La niña de kindergarten de mi hermana ha (intentado) entrar al baño mientras pasaba el rato en Zoom con su abuelo (el suegro de mi hermana) mientras mi hermana se duchaba. Decidió que necesitaba un cambio de ropa en medio de la clase, y comenzó a cambiarse en el acto, y dejó a su abuela leyendo en una habitación vacía después de que olvidó que estaban leyendo el libro juntas en Zoom.

Entre todas mis pequeñas sobrinas y sobrinos, me han abandonado en Zoom, me han ignorado o me han llevado a dar un paseo vertiginoso por la casa mientras la pantalla por la que los estoy viendo se arrastra de una habitación a otra. Mi sobrino de dos años incluso se escondió debajo de la mesa para evitar mirar a los ojos a Zoom. (Lo entiendo y no me lo tomo como algo personal, pero como padre, no puedo evitar preocuparme de que las personas con las que estamos haciendo zoom no tengan la misma mentalidad).

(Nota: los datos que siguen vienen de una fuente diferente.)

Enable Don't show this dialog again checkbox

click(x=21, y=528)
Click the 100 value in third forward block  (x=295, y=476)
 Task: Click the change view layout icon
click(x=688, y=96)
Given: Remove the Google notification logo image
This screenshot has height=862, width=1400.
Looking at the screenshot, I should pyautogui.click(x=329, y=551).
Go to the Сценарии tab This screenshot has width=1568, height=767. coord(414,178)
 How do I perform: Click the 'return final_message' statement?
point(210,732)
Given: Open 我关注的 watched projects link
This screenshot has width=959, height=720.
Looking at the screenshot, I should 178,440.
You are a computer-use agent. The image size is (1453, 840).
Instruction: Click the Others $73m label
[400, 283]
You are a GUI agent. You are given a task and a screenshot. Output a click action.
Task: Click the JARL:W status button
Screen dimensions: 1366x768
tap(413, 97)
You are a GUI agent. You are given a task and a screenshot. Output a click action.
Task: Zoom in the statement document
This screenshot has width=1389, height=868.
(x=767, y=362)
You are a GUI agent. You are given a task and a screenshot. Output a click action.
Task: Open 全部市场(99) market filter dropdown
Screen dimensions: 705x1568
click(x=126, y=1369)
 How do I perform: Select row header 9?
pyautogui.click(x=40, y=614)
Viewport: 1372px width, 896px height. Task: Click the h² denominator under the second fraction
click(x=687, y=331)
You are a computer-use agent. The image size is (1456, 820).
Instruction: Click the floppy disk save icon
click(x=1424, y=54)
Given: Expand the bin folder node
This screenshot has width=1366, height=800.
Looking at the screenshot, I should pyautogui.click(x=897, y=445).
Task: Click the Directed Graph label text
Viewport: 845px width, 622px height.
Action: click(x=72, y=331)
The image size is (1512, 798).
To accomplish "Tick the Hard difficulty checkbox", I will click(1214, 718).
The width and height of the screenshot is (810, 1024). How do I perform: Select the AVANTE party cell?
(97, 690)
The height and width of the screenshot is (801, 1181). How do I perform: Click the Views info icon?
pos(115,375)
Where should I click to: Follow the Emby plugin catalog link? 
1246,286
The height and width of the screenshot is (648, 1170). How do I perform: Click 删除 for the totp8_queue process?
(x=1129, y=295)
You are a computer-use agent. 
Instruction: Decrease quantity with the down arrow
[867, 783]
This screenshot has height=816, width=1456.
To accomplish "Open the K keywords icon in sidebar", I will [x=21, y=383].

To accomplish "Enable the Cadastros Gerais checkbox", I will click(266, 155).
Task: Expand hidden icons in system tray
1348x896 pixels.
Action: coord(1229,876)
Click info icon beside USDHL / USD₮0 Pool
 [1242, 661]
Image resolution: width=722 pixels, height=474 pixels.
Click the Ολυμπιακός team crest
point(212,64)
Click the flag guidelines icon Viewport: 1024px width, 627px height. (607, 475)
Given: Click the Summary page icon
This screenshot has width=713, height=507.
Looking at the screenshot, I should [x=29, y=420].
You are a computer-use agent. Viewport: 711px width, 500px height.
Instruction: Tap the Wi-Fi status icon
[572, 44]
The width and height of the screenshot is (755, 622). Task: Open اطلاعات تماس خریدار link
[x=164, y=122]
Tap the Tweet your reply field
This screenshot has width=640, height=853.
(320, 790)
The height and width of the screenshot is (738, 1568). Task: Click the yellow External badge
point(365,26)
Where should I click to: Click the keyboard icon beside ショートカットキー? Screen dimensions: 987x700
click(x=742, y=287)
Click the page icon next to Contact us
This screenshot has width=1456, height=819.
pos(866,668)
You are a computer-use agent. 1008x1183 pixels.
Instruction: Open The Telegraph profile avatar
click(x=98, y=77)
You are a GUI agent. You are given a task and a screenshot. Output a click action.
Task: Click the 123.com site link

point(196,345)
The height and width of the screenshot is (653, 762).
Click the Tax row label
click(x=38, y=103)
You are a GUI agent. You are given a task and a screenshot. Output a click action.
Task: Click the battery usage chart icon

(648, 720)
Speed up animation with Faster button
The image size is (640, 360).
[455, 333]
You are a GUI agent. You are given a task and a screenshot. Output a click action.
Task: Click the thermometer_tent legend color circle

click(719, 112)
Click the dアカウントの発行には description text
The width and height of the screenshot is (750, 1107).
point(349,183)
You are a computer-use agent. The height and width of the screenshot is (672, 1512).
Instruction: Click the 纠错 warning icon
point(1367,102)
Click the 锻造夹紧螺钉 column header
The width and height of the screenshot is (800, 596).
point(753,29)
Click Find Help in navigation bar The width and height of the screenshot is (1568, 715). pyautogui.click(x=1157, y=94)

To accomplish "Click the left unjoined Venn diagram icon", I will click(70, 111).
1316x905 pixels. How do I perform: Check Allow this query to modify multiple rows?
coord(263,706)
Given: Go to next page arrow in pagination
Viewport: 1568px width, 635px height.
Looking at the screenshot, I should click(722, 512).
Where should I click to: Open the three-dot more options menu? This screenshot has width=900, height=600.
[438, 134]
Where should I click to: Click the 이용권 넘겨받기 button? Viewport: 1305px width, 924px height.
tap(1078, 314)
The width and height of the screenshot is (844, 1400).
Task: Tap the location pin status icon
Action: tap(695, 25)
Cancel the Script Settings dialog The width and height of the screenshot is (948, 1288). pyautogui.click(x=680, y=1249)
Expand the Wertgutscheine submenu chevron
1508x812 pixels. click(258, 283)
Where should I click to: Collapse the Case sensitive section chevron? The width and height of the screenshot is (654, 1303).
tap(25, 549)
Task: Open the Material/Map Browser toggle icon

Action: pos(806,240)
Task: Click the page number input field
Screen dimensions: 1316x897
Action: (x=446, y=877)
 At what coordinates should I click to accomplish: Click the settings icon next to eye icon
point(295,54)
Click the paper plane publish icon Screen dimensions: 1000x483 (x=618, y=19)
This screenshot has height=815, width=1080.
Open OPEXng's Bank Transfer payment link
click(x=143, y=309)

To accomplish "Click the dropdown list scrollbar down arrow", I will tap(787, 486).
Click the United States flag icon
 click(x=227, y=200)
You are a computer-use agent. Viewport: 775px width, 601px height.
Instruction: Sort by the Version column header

En conjunto, es mucho con los niños más pequeños. Pierden el interés y corren; su desvinculación potencialmente ofende a los abuelos o cualquier miembro de la familia que esté tratando de llamar su atención, y la escuela; bueno, cualquiera puede adivinar qué tipo de aprendizaje (o simplemente participación) está ocurriendo en un momento dado. Es mucho cuando los padres ya tienen mucho en sus platos.

Jessie Casson / Getty

Pero con los casos de COVID aún altos en muchos (la mayoría) de los lugares y un lanzamiento de vacunas que ha sido menos que súper eficiente, Zoom sigue siendo la única forma en que los amigos y la familia están pasando tiempo con nietos, sobrinas y sobrinos que no viven con. Los padres de niños pequeños realmente no tienen buenas opciones, ya sea perseguir al niño, sobornarlo con juguetes y bocadillos para que permanezcan frente a la pantalla o encogerse de hombros y asegurarle a su familiar que la poca capacidad de atención del niño no es nada personal. Mientras tanto, también están cansados ​​y completamente con Zoom.

En un ensayo para Wired Magazine, un maestro de preescolar veterano ofreció algunos consejos para mantener a los niños pequeños interesados ​​en Zoom. Si bien su consejo estaba dirigido a los maestros de preescolar, puede traducirse en cualquiera que intente mantener a un niño pequeño involucrado en un Zoom.

Su primer consejo: muévete. Cuanto más jóvenes son, más quieres que se muevan. Olvídese de la charla y tenga una fiesta de baile juntos o salgan a buscar tesoros en la casa. O descargue un libro virtual, comparta su pantalla y lea ese libro juntos y ambos puedan ver la imagen.

El núcleo de su consejo parece ser mantener el Zoom interactivo, móvil y dinámico. Deseche lo que debería ser el zoom con los niños, especialmente los más pequeños.

O simplemente salga de Zoom, si es posible. Ese es el consejo que compartió la columna de consejos para padres, Cuidado y alimentación, en Slate.

Dése un descanso a usted y a su hijo, explíqueles a esos familiares bien intencionados que los ama y que su hijo los ama, pero la comunicación de Zoom no funciona. Y luego encuentre otras formas de conectarse. Envía fotos y videos. Envíe mensajes de texto, deje que su hijo envíe mensajes de texto incluso. Porque más que ver a mi sobrina olvidar que está haciendo zoom conmigo, me encanta recibir una serie de mensajes aleatorios de ella, redactados a partir de una combinación de emojis y texto predictivo. Porque significa que ella me recuerda y quiere conectarse conmigo. Y la verdad es que eso es todo lo que realmente quiero, y sospecho que lo que todos queremos: sentirnos conectados de alguna manera, recordados de alguna manera, por las personas con las que no podemos estar físicamente.